Where the word "Open" shows up in the entries below, please copy the whole line.

====== Input

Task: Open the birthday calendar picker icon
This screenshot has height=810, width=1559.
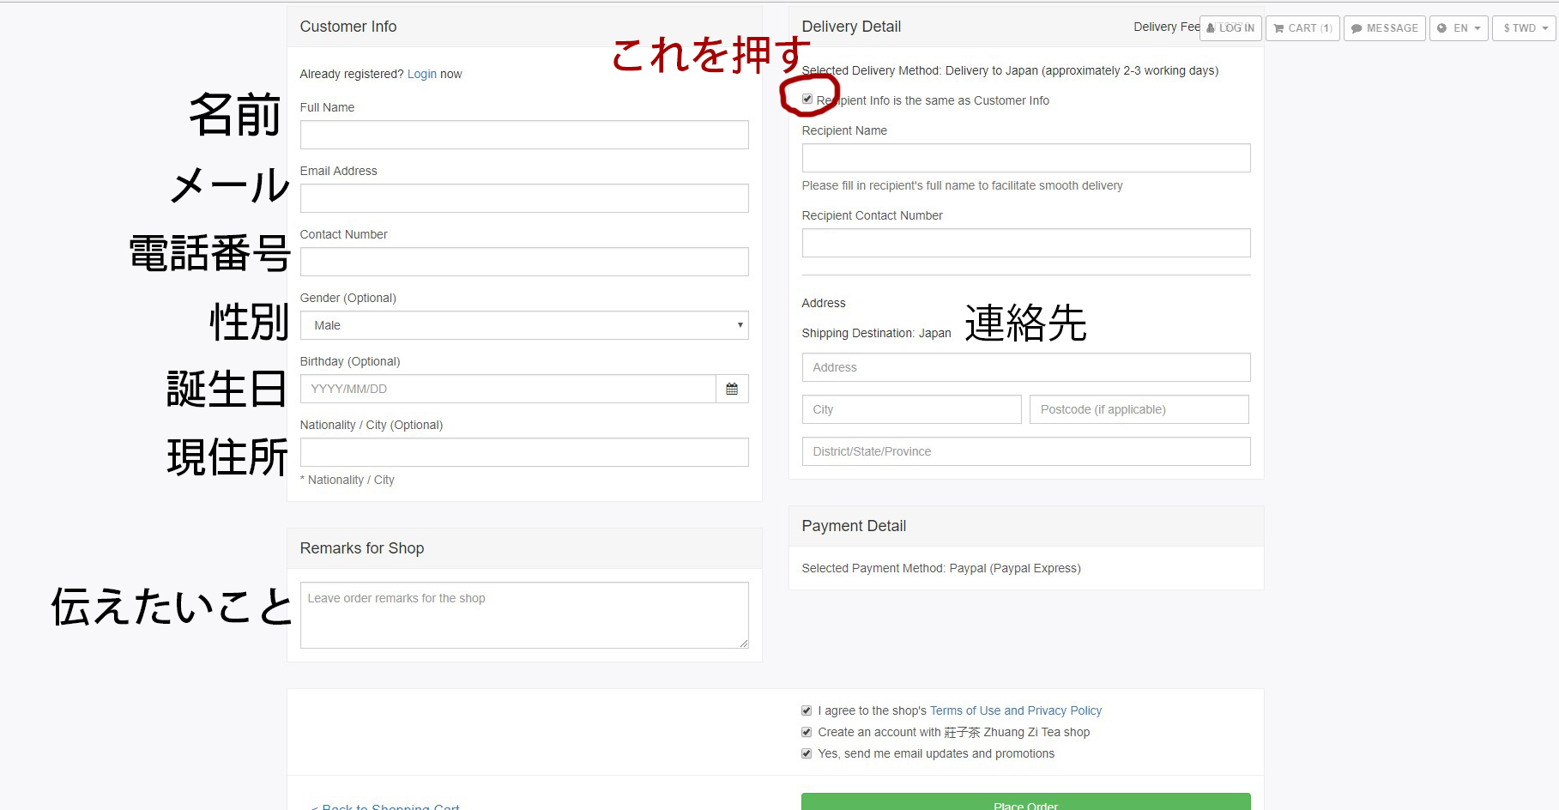Action: pyautogui.click(x=731, y=389)
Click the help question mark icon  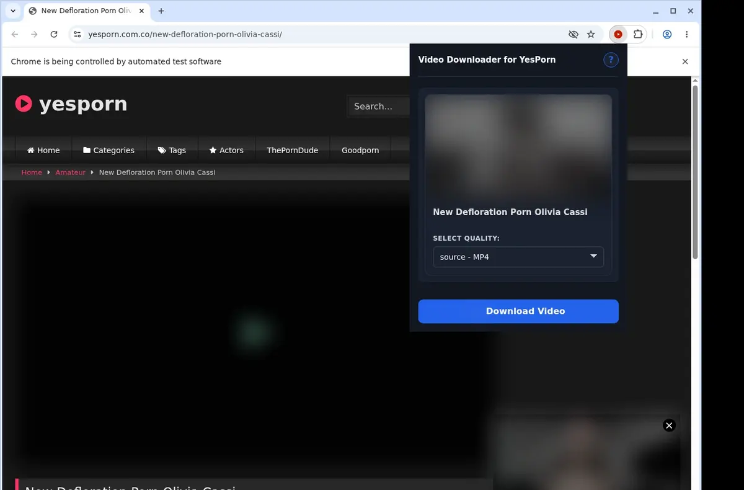[x=611, y=60]
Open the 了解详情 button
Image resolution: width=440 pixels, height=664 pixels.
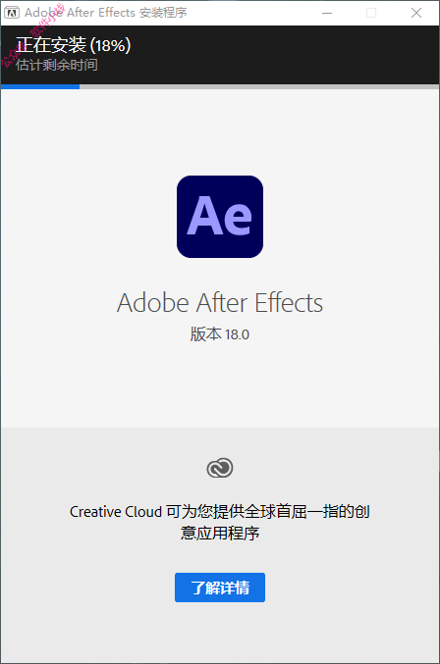220,587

============

Task result:
Task: Open the birthday calendar picker icon
Open the 了解详情 button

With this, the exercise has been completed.